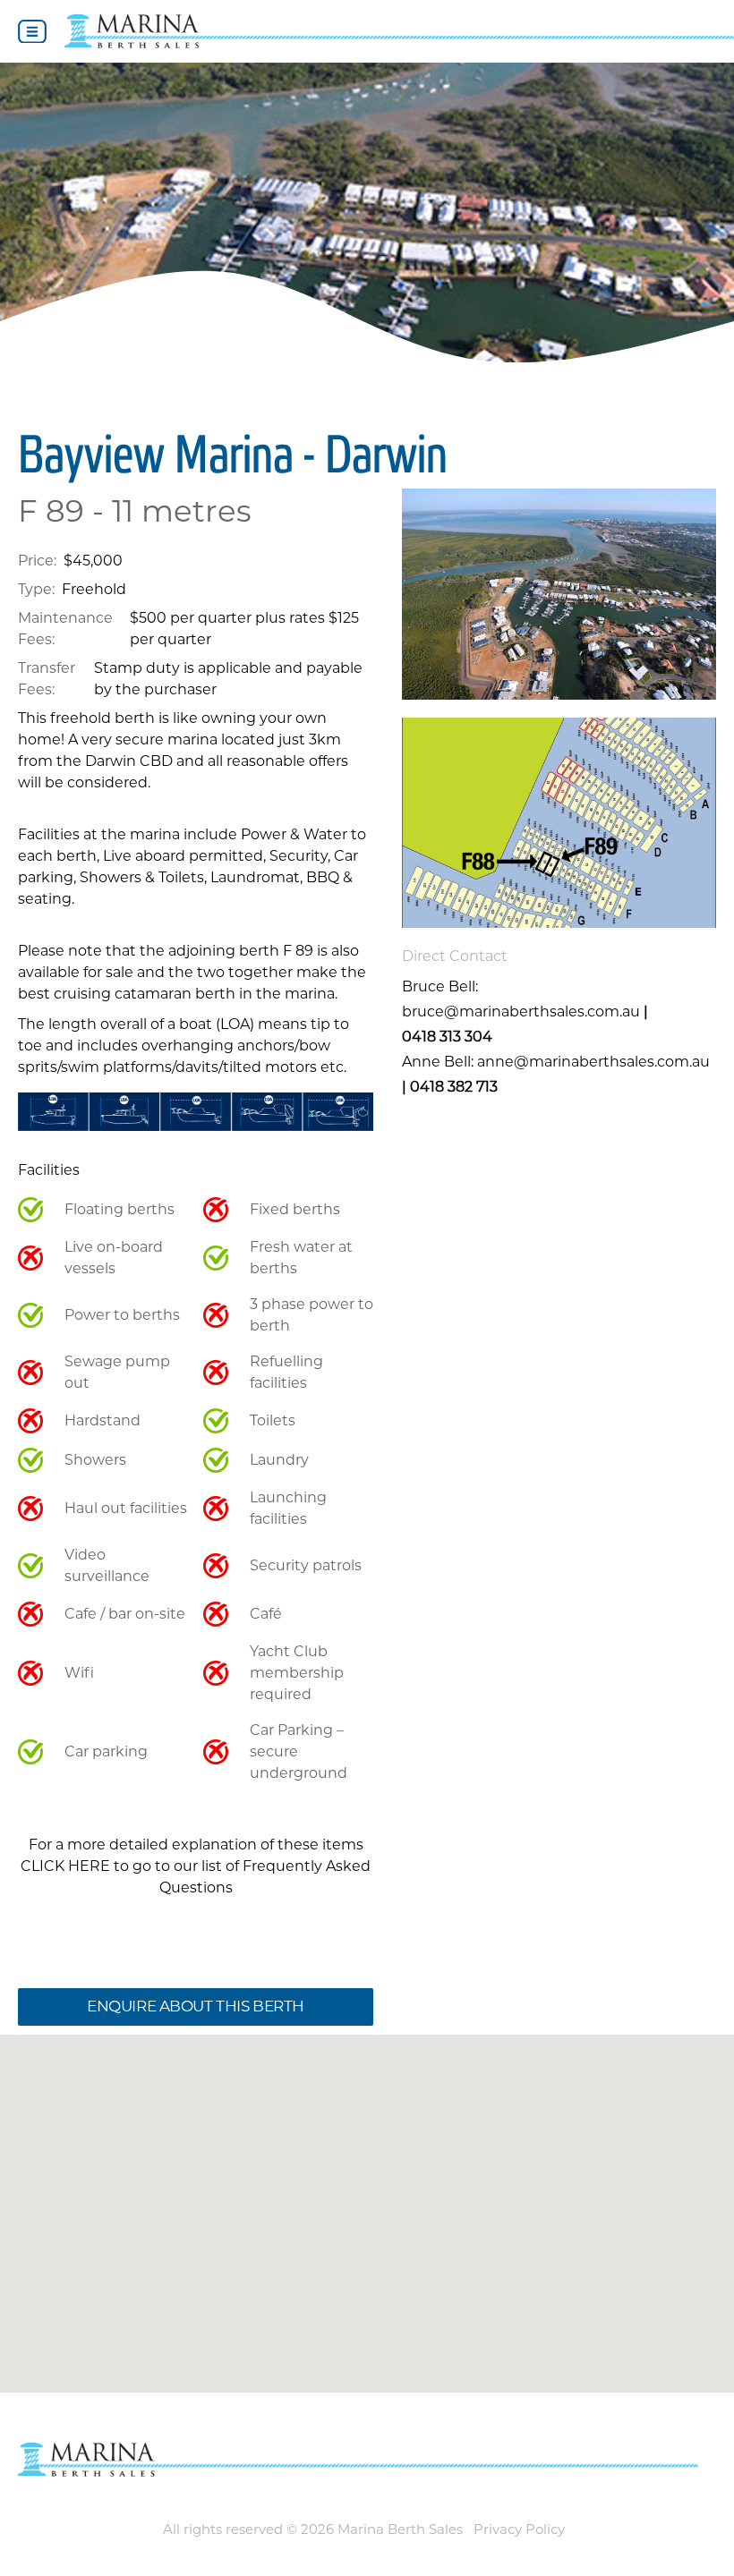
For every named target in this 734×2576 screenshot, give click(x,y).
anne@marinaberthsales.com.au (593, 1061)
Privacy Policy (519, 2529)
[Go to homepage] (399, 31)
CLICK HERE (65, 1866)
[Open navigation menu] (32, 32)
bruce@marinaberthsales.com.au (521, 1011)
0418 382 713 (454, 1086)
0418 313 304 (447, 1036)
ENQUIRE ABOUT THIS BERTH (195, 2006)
--
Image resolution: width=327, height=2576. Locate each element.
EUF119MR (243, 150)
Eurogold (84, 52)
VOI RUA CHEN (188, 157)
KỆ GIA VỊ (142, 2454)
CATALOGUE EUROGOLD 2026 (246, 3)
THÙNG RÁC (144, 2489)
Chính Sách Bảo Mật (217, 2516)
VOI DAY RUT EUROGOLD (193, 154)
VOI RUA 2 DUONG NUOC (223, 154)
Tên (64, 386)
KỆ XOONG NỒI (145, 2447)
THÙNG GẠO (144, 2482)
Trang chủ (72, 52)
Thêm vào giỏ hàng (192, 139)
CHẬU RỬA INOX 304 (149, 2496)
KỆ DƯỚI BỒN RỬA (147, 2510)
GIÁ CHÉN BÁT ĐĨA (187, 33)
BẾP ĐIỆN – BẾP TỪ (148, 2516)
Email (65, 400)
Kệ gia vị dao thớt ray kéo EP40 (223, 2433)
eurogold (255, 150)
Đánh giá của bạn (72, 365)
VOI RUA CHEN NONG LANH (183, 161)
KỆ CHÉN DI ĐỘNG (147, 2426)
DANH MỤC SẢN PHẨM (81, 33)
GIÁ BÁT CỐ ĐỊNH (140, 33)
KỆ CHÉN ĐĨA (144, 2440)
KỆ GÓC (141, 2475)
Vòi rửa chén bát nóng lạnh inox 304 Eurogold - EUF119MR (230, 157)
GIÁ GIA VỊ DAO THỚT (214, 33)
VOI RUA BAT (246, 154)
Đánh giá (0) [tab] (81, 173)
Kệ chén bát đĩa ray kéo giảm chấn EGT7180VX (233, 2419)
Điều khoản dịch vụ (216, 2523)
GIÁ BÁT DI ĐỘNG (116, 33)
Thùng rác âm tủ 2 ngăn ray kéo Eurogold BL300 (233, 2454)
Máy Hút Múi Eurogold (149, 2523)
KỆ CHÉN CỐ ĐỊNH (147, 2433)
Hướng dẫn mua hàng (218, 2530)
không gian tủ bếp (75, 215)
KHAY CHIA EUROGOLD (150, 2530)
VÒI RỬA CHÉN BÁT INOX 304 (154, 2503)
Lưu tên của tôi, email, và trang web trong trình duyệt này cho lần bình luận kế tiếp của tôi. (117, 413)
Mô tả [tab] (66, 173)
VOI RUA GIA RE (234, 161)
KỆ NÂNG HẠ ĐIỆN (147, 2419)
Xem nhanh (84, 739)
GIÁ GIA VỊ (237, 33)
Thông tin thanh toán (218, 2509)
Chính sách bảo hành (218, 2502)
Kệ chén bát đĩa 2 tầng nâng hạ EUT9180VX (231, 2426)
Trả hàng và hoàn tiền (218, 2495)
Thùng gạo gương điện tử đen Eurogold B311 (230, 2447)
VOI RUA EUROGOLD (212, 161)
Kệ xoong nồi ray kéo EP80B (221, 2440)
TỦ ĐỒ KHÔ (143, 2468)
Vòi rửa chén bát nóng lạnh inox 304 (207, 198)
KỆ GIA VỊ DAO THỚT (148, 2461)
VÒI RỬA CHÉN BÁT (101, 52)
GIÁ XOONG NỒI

§ **WHAT YOU SHOULD DO**
Only one stretch of the records above is wanted: the lines between the one holding "DANH MỤC SẢN PHẨM (81, 33)" and the one holding "Điều khoản dịch vụ (216, 2523)", inclusive, reproduced exactly.

§ **RESPONSE TO THE TASK**
DANH MỤC SẢN PHẨM (81, 33)
GIÁ BÁT CỐ ĐỊNH (140, 33)
KỆ CHÉN ĐĨA (144, 2440)
KỆ GÓC (141, 2475)
Vòi rửa chén bát nóng lạnh inox 304 Eurogold - EUF119MR (230, 157)
GIÁ GIA VỊ DAO THỚT (214, 33)
VOI RUA BAT (246, 154)
Đánh giá (0) [tab] (81, 173)
Kệ chén bát đĩa ray kéo giảm chấn EGT7180VX (233, 2419)
Điều khoản dịch vụ (216, 2523)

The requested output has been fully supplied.